Given exercise →
State how many lines of the material contain the word "Ultra", giving only the number.

Part of a data file:
--- START ---
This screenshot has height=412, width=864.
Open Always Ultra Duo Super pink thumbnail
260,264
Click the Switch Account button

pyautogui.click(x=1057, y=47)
--- END ---
Solution for this problem →
1